Riparian vegetation will be supported where regulated ﬂows extend, and higher floodplain communities will benefit from recent overland ﬂow and forecast ﬂooding events. It is expected an improvement in the diversity and abundance of waterbirds will occur in response to natural ﬂooding of flood runners (warrambools), high ﬂoodplain and riparian vegetation.
Outflow from the Namoi to the Barwon Darling will provide opportunities for native fish, particularly golden perch, to move in between these two river systems.
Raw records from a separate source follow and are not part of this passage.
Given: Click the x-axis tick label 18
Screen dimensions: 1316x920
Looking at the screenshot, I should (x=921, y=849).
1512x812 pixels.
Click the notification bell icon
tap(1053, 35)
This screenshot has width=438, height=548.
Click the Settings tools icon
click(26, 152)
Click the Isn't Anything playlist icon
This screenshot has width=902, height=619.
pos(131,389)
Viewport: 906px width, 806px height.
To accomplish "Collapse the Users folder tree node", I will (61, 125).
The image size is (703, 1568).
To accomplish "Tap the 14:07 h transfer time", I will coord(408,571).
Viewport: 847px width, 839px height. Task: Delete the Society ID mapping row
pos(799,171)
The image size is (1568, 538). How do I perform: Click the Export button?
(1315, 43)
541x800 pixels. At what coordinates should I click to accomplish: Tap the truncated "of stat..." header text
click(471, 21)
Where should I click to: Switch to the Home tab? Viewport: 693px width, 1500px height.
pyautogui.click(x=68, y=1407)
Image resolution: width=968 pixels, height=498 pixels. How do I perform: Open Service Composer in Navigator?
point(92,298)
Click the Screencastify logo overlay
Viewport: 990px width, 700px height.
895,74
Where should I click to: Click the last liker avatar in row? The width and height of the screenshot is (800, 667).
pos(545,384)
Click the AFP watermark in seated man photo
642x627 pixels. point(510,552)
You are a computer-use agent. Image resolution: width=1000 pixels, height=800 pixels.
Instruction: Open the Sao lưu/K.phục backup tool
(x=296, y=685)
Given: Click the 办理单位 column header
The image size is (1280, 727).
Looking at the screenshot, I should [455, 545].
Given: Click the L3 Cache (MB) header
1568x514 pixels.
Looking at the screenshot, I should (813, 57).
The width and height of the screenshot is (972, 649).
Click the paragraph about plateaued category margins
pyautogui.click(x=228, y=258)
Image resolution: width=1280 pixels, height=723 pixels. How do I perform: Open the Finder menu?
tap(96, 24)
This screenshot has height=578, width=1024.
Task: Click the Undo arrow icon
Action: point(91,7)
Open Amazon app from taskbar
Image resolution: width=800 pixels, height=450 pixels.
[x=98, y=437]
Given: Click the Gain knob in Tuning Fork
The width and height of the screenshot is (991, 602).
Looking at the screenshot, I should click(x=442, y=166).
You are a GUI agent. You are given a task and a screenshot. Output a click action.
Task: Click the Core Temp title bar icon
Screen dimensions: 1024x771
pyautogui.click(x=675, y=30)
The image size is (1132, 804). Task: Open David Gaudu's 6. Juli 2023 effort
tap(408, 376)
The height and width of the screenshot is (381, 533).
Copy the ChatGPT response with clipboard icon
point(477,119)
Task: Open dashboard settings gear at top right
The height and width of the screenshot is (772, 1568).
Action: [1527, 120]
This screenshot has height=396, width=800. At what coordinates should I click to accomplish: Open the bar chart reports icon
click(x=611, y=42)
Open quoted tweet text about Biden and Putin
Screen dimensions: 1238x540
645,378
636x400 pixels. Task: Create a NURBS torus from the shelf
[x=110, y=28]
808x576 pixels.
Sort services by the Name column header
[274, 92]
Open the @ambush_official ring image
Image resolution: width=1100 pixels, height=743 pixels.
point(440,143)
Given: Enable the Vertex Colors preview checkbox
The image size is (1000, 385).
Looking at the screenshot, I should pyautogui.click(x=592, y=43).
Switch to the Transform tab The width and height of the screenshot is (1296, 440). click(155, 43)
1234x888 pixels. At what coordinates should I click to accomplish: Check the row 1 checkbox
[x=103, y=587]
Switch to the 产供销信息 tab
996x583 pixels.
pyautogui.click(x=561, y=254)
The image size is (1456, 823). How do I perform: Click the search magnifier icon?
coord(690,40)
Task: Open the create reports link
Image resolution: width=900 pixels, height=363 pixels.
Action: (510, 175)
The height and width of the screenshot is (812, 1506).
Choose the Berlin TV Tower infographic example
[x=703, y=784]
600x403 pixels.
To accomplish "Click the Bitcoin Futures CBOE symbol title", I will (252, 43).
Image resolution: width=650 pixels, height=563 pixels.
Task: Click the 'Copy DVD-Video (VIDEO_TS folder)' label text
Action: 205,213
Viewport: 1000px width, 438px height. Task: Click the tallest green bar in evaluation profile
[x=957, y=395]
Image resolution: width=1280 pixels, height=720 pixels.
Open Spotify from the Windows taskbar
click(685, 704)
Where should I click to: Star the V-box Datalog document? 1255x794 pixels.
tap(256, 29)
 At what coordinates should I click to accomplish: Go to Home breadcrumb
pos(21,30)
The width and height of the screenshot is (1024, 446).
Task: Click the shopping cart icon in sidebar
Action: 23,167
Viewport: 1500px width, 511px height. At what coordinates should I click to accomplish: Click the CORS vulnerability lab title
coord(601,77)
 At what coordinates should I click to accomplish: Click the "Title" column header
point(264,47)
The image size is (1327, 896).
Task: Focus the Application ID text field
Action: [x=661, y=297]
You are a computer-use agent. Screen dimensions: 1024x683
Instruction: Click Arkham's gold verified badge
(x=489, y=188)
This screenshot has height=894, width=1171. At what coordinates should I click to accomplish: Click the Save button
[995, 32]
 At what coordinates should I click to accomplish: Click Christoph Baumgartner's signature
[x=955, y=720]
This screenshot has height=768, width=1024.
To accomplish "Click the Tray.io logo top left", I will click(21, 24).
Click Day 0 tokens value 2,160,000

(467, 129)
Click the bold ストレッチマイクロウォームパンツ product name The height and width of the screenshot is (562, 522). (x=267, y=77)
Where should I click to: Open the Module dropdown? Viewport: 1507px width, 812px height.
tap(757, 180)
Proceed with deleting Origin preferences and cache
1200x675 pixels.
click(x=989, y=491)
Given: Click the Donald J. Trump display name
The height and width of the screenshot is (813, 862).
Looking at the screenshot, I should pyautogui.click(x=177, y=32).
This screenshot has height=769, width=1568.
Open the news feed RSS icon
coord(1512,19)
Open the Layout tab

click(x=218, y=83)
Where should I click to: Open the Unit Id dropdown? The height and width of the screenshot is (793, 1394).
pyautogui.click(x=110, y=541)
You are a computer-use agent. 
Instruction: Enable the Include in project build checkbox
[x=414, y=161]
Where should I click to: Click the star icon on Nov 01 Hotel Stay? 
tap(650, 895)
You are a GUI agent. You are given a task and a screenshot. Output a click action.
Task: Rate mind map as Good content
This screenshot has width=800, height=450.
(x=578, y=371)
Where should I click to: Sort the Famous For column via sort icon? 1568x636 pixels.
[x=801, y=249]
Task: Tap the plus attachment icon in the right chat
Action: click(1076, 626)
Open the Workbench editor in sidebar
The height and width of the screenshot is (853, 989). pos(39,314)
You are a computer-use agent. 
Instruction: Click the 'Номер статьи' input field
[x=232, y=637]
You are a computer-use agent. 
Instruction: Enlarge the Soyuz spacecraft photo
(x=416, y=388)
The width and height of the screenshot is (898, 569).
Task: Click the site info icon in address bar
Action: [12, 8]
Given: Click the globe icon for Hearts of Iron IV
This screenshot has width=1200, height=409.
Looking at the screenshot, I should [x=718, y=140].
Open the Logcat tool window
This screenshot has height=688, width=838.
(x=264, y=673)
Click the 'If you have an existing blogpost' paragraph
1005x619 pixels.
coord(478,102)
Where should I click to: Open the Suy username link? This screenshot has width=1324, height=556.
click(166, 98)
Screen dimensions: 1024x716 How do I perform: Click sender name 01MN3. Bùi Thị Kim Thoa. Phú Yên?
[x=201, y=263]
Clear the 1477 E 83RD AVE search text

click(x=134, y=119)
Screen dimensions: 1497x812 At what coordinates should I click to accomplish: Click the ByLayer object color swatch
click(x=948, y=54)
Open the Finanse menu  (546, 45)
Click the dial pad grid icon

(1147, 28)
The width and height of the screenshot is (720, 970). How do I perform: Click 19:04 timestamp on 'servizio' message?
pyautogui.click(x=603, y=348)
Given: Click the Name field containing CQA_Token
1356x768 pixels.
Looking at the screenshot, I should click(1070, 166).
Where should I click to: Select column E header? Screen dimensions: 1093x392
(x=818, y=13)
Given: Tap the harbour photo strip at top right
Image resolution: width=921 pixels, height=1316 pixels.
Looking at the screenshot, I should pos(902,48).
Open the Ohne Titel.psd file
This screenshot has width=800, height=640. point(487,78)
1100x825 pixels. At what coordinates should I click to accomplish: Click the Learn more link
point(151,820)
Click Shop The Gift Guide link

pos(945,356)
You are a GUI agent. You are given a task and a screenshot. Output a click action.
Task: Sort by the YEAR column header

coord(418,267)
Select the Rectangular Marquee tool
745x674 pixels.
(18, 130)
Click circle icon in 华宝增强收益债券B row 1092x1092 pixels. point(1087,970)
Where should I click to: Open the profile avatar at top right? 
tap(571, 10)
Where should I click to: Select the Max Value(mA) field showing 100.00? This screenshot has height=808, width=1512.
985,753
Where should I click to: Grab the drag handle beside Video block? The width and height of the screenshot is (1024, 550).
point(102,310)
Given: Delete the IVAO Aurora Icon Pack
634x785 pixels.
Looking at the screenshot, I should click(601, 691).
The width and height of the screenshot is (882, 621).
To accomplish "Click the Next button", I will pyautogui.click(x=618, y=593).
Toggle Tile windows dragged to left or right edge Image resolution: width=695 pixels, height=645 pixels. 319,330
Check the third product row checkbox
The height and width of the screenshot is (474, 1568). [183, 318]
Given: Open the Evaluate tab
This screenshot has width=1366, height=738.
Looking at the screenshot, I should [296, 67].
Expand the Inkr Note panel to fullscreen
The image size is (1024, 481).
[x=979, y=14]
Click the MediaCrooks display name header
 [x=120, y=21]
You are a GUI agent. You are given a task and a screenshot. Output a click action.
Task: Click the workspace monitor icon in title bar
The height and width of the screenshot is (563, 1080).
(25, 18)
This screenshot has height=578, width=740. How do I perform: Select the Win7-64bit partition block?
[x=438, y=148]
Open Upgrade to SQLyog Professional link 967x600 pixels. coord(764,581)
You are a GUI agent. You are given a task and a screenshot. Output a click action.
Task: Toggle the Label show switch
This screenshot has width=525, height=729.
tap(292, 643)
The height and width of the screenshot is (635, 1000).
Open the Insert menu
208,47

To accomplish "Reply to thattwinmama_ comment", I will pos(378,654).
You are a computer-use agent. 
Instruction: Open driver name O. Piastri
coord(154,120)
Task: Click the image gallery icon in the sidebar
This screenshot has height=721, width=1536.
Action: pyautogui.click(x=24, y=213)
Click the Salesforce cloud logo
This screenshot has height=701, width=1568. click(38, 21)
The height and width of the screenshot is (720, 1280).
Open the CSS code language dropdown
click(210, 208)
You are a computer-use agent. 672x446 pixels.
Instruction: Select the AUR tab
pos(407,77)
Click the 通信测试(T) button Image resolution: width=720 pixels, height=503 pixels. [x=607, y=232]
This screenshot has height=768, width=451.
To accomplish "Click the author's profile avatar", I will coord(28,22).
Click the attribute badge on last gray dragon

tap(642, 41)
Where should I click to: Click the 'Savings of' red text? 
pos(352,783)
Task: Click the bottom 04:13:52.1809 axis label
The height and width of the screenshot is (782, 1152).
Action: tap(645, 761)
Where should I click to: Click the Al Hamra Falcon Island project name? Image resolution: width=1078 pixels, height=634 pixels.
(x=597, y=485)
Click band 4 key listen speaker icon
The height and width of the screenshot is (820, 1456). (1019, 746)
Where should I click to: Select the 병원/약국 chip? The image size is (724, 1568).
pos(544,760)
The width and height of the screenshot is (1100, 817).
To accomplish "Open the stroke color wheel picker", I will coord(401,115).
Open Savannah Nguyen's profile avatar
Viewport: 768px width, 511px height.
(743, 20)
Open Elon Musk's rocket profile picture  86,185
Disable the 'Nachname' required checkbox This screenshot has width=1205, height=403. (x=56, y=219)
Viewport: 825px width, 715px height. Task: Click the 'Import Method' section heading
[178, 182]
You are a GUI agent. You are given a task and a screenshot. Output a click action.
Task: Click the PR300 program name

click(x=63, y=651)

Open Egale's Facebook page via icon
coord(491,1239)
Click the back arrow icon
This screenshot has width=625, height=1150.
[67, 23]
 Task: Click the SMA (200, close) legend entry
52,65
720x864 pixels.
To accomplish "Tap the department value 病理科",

Further details on watering priorities for 2021–22 can be found in the Namoi Catchment – Water for the Environment: Annual Priorities (PDF 1.2MB).
Highlights from 2020–21
In February 2020, after 10 months of cease-to-flow conditions in the regulated Namoi, a low-pressure system brought flows to the entire Namoi–Peel catchment. These flows replenished water levels, refreshed water quality and boosted productivity. The flows supported riparian vegetation and inundated warrambools below Wee Waa.
Inundation of warrambools and higher floodplain has provided much awaited replenishment of soil profiles, enhancing survival and recruitment of flood-dependent plants like river red gums and coolabahs.
Productivity has been bolstered with nutrients entering the waterway from the land and converted into available food for native aquatic organisms. At the top of this food web are native fish whose population numbers severely declined during this recent drought.
The return of improved weather patterns has continued throughout 2021 with the Peel and Namoi catchments emerging from severe drought.